Ex-arcebispo de Campinas, Dom Airton atualmente está à frente da Arquidiocese de Mariana, em Minas Gerais, e recebeu a faixa de pano de lã branca do Papa Francisco durante a solenidade dos Santos Pedro e Paulo.
O tecido representa a ovelha que o pastor carrega nos ombros e é também a prerrogativa dos arcebispos metropolitanos, como símbolo de jurisdição. Para Dom Airton, o recebimento do pálio aumenta o compromisso com a fé.
Originalmente o pálio era usado pelos filósofos e na arte paleocristã. Nele eram pintados Jesus e os apóstolos. Com o passar dos anos, foi adotado pela Igreja Cristã. Nos primeiros séculos do cristianismo foi adotado pelos bispos.
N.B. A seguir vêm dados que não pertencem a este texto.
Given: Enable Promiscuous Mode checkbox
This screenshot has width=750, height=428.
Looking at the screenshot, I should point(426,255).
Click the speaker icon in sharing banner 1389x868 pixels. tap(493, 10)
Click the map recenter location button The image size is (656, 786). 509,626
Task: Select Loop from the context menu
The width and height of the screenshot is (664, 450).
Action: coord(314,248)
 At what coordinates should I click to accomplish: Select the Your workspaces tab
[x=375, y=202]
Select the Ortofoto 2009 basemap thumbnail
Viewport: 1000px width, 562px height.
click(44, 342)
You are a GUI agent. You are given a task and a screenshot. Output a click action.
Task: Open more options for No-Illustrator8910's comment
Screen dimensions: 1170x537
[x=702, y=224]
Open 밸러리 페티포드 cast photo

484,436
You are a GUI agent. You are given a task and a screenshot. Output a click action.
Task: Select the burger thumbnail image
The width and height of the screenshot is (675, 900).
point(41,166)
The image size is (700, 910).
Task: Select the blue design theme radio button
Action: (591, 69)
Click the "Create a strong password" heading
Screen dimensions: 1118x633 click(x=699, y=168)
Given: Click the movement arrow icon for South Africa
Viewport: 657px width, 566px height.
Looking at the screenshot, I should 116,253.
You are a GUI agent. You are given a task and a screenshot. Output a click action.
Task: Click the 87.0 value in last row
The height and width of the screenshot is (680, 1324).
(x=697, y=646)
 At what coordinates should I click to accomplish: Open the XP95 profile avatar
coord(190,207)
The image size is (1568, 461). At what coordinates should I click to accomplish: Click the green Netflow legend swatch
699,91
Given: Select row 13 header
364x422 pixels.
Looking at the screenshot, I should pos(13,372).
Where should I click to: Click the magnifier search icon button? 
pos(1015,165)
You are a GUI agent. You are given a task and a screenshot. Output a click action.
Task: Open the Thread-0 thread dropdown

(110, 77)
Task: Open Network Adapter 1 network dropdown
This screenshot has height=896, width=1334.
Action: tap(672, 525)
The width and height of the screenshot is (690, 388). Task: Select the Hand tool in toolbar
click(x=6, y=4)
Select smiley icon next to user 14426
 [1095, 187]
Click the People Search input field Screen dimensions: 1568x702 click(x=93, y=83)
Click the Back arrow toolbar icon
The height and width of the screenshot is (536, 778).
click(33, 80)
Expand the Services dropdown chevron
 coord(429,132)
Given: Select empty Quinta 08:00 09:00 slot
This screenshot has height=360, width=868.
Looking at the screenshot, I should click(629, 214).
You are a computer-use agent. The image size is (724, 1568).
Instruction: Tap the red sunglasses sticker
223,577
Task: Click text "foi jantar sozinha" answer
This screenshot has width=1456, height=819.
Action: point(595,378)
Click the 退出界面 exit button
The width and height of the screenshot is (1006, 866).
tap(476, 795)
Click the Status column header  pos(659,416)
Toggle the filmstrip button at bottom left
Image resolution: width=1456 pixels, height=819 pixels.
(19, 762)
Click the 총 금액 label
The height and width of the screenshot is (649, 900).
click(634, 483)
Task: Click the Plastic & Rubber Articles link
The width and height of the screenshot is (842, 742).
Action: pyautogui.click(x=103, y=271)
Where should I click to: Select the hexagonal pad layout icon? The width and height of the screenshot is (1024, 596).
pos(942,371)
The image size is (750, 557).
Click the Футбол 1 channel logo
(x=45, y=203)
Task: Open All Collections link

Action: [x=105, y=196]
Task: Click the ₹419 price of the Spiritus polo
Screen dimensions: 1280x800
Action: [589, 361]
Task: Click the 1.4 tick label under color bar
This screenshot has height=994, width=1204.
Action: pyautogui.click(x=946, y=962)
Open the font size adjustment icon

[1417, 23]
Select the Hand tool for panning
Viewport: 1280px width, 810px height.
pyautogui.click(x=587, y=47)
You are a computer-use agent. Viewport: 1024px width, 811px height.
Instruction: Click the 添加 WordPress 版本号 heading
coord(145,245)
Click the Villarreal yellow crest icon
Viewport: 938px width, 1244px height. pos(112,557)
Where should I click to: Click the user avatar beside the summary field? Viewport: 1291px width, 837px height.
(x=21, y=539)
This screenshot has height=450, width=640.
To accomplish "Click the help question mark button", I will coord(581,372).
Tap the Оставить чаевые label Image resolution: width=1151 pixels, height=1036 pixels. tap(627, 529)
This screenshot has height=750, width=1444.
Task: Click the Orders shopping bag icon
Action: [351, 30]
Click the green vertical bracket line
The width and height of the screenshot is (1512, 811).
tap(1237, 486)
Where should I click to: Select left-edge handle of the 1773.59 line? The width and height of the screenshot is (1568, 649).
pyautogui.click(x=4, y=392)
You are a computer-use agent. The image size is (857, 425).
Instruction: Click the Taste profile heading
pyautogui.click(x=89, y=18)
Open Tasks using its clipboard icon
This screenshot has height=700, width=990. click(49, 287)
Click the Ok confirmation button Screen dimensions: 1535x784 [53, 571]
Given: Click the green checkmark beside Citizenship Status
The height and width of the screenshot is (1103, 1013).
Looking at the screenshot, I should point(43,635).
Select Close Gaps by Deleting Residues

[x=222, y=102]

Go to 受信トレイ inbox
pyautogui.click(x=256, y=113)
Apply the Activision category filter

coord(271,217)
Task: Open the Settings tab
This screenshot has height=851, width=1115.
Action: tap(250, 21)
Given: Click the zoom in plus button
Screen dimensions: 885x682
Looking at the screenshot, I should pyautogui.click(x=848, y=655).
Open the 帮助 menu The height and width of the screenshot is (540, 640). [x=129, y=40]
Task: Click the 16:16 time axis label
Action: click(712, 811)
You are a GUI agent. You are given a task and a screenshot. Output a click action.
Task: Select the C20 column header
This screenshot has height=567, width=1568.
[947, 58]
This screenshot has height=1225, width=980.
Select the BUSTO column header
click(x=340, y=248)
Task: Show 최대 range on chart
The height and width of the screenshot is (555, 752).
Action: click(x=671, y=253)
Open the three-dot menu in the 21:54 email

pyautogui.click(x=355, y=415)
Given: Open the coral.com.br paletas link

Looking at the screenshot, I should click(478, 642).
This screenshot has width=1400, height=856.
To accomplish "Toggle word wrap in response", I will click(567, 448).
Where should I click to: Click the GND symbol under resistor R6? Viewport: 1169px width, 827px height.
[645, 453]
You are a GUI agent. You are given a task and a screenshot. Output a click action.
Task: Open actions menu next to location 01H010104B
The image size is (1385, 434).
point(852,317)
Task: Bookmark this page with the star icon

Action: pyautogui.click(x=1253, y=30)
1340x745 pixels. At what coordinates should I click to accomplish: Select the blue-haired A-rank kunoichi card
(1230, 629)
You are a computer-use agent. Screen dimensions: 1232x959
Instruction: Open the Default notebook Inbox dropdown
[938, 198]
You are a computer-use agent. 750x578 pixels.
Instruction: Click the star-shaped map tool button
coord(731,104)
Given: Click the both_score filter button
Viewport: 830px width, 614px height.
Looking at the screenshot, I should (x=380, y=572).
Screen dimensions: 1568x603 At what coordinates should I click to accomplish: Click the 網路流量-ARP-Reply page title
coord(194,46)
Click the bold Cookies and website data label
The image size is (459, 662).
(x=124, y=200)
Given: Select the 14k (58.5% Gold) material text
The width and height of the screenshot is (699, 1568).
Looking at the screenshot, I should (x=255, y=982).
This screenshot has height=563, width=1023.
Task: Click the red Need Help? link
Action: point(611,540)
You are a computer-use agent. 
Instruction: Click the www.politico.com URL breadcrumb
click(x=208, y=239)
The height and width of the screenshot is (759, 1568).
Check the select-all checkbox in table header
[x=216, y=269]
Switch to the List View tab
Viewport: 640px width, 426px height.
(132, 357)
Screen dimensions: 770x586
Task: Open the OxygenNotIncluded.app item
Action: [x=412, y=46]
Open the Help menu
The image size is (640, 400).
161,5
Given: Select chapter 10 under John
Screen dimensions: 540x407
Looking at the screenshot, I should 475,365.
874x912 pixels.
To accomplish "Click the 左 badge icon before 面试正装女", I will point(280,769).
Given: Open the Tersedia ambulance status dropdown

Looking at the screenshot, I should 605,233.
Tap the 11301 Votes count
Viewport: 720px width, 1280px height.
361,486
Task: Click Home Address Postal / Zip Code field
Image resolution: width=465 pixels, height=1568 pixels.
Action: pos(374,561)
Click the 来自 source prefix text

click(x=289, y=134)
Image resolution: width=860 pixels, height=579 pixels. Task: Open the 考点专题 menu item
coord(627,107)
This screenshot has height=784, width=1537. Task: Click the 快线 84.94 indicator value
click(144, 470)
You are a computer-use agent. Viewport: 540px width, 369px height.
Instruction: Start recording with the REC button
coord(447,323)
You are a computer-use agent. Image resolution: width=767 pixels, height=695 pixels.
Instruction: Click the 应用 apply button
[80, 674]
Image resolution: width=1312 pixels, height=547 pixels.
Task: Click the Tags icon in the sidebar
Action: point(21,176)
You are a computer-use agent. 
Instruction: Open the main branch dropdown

Através das iconografias, o uso foi ligado também a santos. Entre eles, por exemplo, Santo Ambrósio, Santo Atanásio, Santo Inácio de Antioquia e São Hilário. O primeiro caso de imposição a um bispo remonta ao ano 513.
Foi a partir do século IX que o pálio ganhou o formato atual em “Y”, com as duas extremidades descendo abaixo do pescoço até o meio do peito e nas costas e se tornando a marca registrada dos arcebispos metropolitanos.